By Doris Mariani, NP CEO
I recently visited our field programs in the Philippines and Myanmar to review our operations and meet with staff and stakeholders. NP has been in the Philippines since 2007 but our Myanmar program is relatively young, having been established in 2013. In fact, it was our work in the Philippines as the experts in civilian ceasefire monitoring and verification that instigated the invitation to Myanmar where the government and ethnic armed organizations were working on establishing their national ceasefire mechanisms.

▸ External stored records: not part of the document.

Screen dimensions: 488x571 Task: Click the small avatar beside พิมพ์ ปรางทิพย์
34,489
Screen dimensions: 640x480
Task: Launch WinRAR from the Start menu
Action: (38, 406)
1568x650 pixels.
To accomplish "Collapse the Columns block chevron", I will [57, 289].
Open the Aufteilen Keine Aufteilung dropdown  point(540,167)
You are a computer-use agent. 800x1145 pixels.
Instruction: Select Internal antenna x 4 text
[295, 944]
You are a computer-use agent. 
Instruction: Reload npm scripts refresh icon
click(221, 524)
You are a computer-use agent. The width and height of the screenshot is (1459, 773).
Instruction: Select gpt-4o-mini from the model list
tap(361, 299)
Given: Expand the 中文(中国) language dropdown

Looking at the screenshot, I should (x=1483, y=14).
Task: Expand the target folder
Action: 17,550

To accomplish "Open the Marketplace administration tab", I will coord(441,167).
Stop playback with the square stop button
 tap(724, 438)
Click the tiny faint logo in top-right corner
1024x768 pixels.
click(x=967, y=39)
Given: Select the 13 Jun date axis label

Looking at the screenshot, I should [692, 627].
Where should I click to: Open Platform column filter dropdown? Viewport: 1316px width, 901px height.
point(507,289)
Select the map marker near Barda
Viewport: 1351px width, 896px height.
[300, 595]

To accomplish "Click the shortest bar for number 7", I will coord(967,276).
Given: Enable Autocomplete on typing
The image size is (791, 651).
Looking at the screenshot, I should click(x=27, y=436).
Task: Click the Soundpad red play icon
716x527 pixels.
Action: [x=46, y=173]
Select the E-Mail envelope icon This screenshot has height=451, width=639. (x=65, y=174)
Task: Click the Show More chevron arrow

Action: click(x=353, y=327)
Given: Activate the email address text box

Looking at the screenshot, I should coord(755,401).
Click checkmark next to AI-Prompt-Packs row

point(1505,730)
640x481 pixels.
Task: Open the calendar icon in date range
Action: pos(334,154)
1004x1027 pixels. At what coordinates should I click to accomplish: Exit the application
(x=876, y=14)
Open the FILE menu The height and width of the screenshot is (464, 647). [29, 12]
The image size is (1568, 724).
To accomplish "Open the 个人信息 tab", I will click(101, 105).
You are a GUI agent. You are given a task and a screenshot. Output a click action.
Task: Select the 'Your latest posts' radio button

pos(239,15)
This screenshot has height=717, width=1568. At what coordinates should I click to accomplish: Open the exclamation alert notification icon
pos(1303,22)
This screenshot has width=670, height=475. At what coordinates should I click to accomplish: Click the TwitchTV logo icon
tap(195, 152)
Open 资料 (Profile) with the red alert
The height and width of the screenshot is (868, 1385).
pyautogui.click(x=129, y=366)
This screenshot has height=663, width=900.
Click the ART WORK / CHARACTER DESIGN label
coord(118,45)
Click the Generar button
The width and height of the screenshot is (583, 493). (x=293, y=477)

Despite historic agreements that have been signed in both countries in the last year and a half, the journey toward peace is wrought with challenges. In the Philippines, the current debate is about the Bangsamoro Basic Law (BBL) which embodies the government’s peace agreement with the Moro Islamic Liberation Front and seeks to create a new Bangsamoro political entity to replace the Autonomous Region in Muslim Mindanao. During my visit, the draft law was undergoing debates at the House and Senate. In Myanmar, following the signing of the March 2015 draft peace deal between 16 ethnic armed groups and government, the debate centered on whether and when and what kind of a Nationwide Ceasefire Agreement (NCA) will be reached. Nationwide Ceasefire Agreement is viewed as a doorway to political dialogue, shaping political settlements and autonomy for various ethnic regions. At the moment, both BBL and NCA are delayed but hopes are high that agreements will be reached.